En 1970 quatre professeurs
viennois décident de créer le quatuor
Alban Berg
du nom du compositeur élève de
Schoenberg
et auteur du concerto sérialiste pour violon "à la mémoire d'un ange", l'un des plus beaux écrits au XXème siècle (Clic). Ce choix de nom montre le désir d'ouvrir le répertoire de
l'ensemble du catalogue classique jusqu'à la musique contemporaine.

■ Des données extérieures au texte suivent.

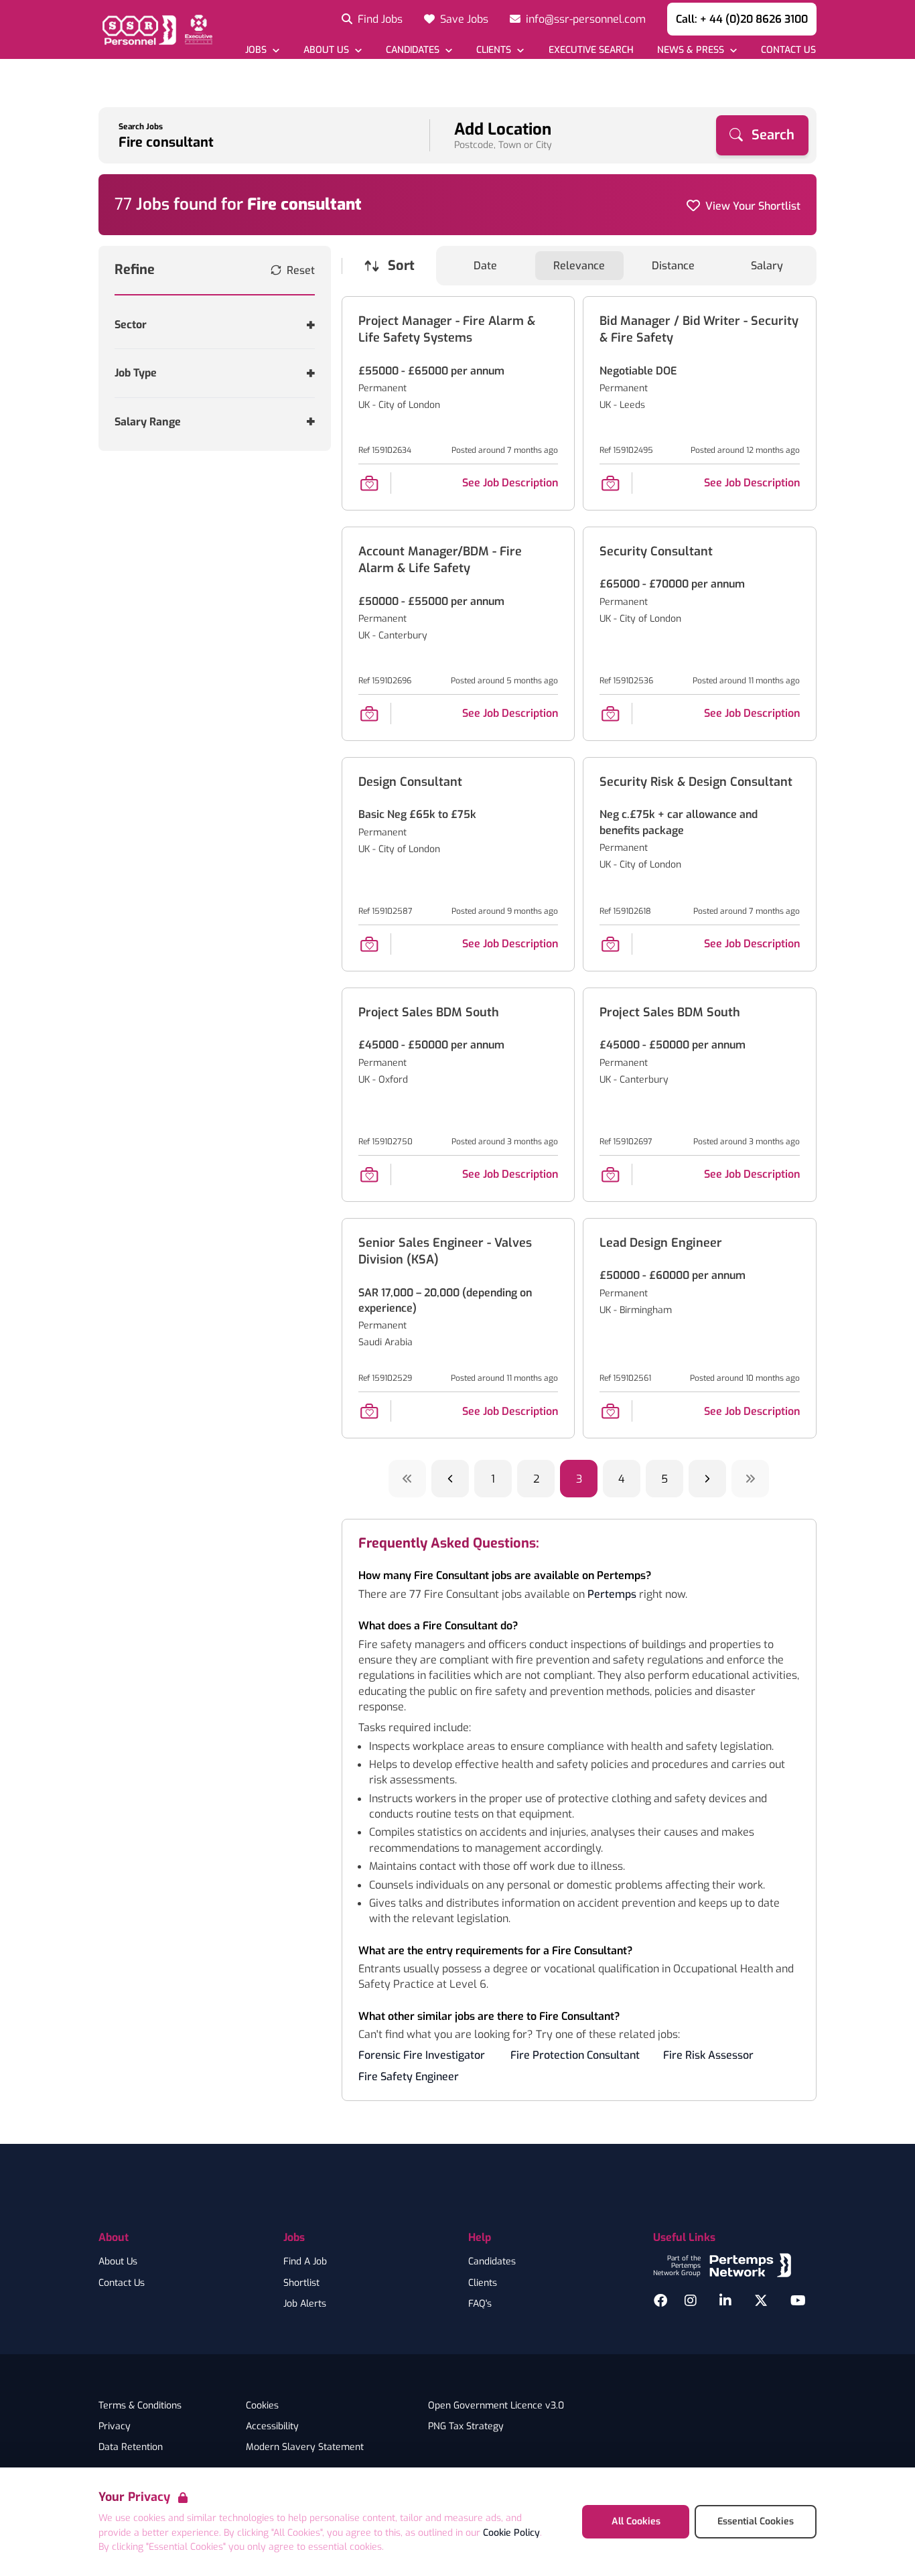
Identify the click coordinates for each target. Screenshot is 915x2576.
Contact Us (121, 2283)
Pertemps (611, 1594)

Günther Pichler, le premier violon et
Valentin Erben, le violoncelliste, seront pendant 38 ans les piliers du quatuor. Le
second violon et l'altise changeront de titulaire en
1977 et en
1981 au gré des carrières et de
la vie musicale. Dans notre CD du jour, c'est
Gerhrad Sculz
et
Thomas Kasuska
qui occupent ces deux pupitres. En
2005,
Thomas Kasuska
apprend que ses jours sont comptés à cause d'un cancer grave. Il désigne
pour lui succéder l'une de ses élèves :
Isabel Charisius. La jeune femme accompagnera l'ensemble jusqu'à sa tournée d'adieu en
2008. Le quatuor était enchanté
de la présence de la jeune altiste, mais la disparition de
Kasuska, qui avait accepté de troquer le violon pour l'alto en 1981, avait laissé
une cicatrice douloureuse.
Le quatuor
Alban Berg
est considéré comme l'un des ensembles majeurs du XXème siècle à l'instar du
Quatuor
Amadeus. La discographie est considérable : les intégrales des quatuors de
Beethoven, de
Haydn, de
Brahms, de Bartók, etc. et de nombreux albums isolés :
École de Vienne, des créations modernes d'œuvres de
Alfred Schnittke
et
Luciano
Berio
pour citer les compositeurs les plus marquants.
Le
Quatuor Alban Berg
a essentiellement enregistré pour la firme
EMI. Espérons que
l'appropriation du label par
Warner
Classic permettra la poursuite
de l'édition du patrimoine discographique des
Berg.
Heinrich Schiff
est né quelques heures après moi, le 18 novembre
1951 (c'est fou non !). Moi au
pied de la butte Montmartre, et lui en Autriche. Il a étudié son instrument
sous la houlette du grand violoncelliste et pédagogue français
André Navarra
(1911-1988). Il a été également élève de
Hans Swarowsky
pour
la direction d'orchestre, mais n'a commencé à diriger qu'en
1986.
Il occupe la première place sur le podium des violoncellistes germaniques
depuis la disparition de
Siegfried Palm
en 2005. Il a eu comme élève
Gautier Capuçon
dont nous avons parlé il y a deux semaines (Clic). Ses origines autrichiennes et son immense talent le désignait d'emblée
comme le complice idéal du
quatuor Alban Berg
pour cet enregistrement
Schubert
de 1982. Ah, j'oubliais, nous
l'avons déjà croisé dans le Deblocnot' lors d'un article consacré aux 2
concertos pour violoncelle
de
Chostakovitch
(Clic), gravure récompensée par un grand prix du disque.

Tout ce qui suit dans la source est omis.